Purchase Intent: Use direct questions to gauge likelihood of purchase (“How likely are you to purchase from [Brand] in the next 3 months?”).

Brand Usage: Quantify how many respondents have ever purchased or currently use your brand to link awareness to actual behavior.

Building Your Brand Health Picture

If you want a clear, actionable view of your brand’s true market position, surveys are the essential tool to get you there. Surveys let you systematically measure not just who knows your brand, but how they feel about it, whether they’d choose it, and what they associate with it.

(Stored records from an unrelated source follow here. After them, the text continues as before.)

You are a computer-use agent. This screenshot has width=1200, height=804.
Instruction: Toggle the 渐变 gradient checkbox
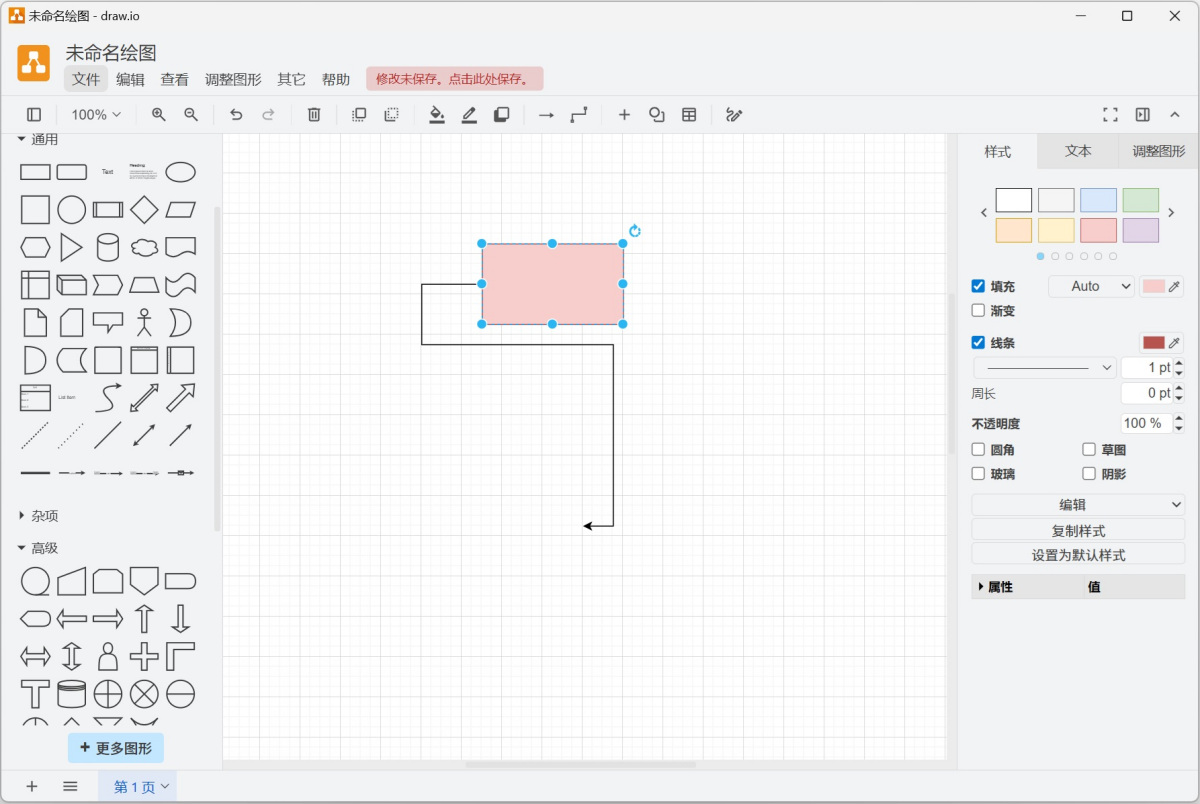977,310
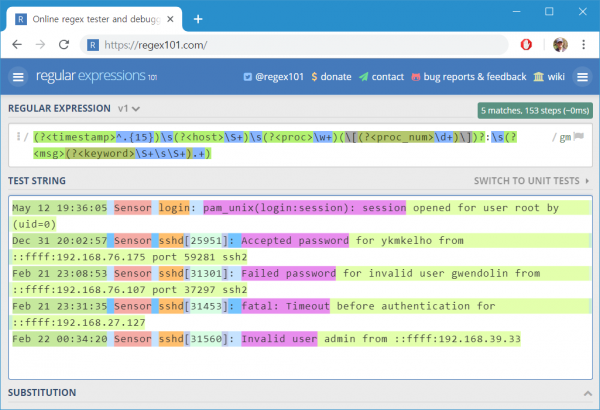Click the Opera extension icon in toolbar
This screenshot has width=600, height=410.
pyautogui.click(x=526, y=45)
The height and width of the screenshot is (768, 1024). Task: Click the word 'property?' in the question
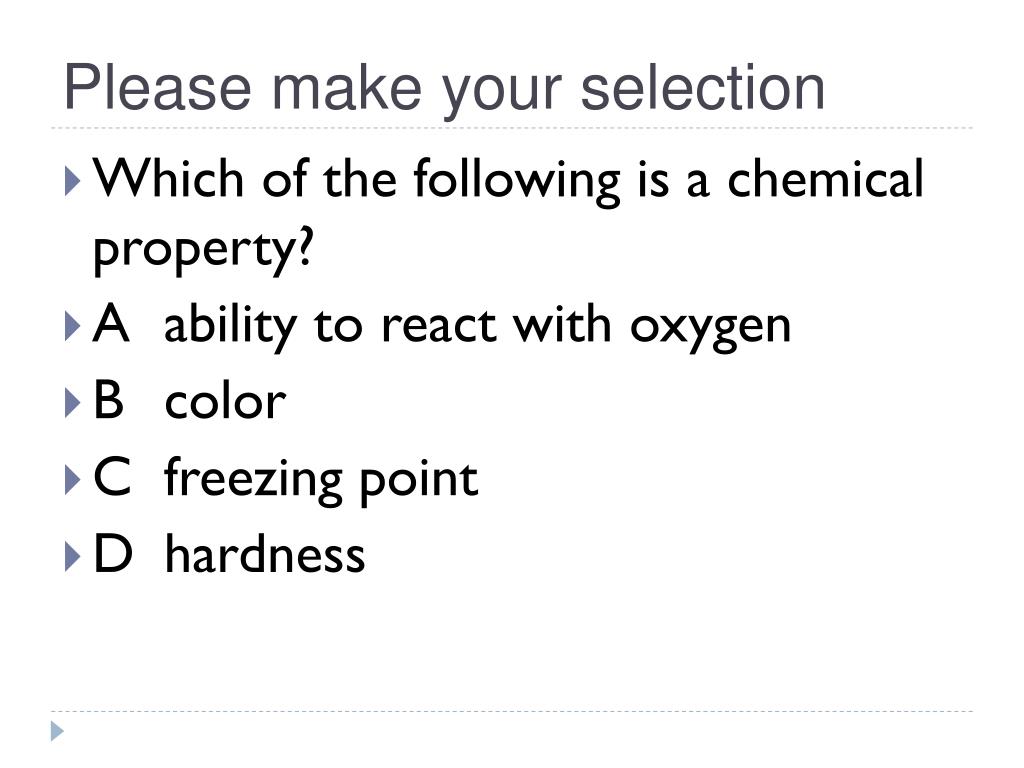pyautogui.click(x=204, y=251)
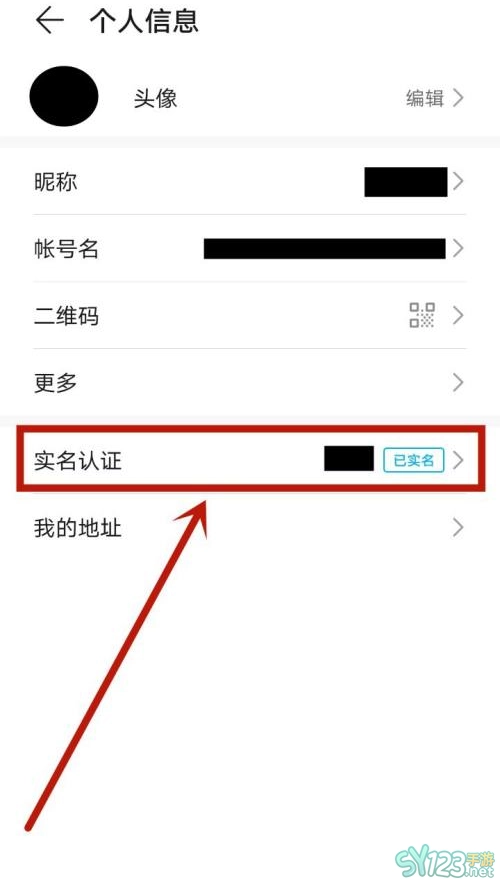Tap chevron on the 帐号名 row
The width and height of the screenshot is (500, 883).
[x=458, y=248]
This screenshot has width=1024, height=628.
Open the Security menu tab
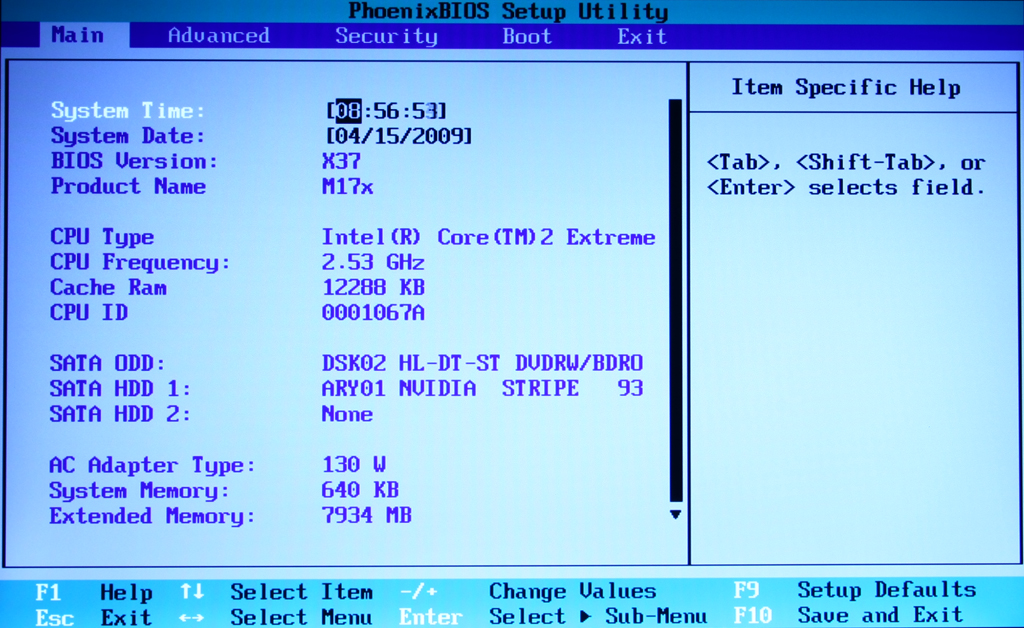coord(386,36)
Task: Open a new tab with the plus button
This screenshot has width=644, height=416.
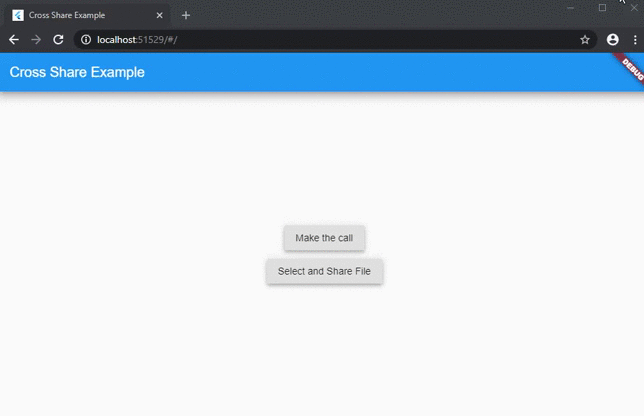Action: (x=186, y=15)
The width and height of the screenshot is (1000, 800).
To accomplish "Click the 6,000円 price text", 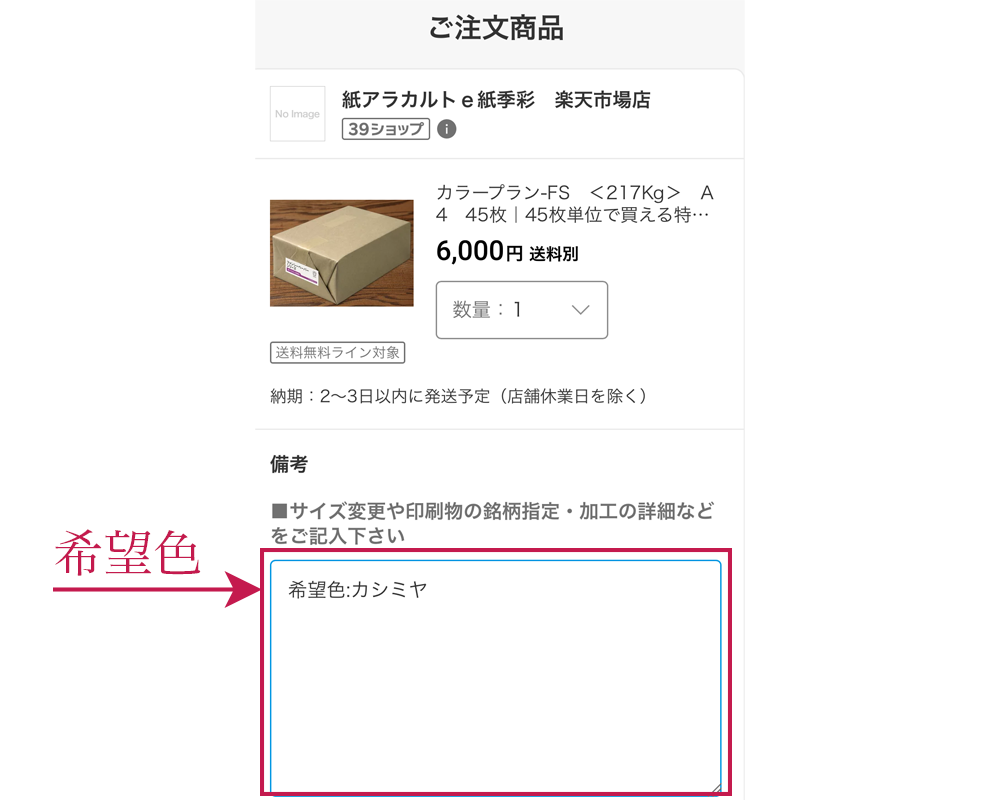I will click(x=480, y=251).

To get started, launch a baseline survey that covers the full suite of brand health metrics: aided and unaided awareness, sentiment, preference, purchase intent, and key brand associations. This initial read gives you a benchmark for brand health and highlights immediate strengths and vulnerabilities.

But measurement isn’t a one-time event. To truly understand how your brand is evolving, and how your marketing activities are influencing perception, repeat your survey at regular intervals. For many brands, an annual or semi-annual cadence is ideal. It’s frequent enough to capture the impact of campaigns and market shifts, but not so frequent that you risk survey fatigue or data noise. But, for brands with heavy and active campaigns spread across the year, consider a quarterly cadence. Meanwhile for brands planning a major one-time campaign, pre- and post-initiative surveys more effectively measure brand health lifts.

Making this a regular practice is non-negotiable for brands that want to compete and grow. Longitudinal survey data transforms brand health from a vague concept into a measurable, actionable business asset. You’ll be able to track progress, diagnose issues early, and make smarter, faster decisions about where to focus your resources.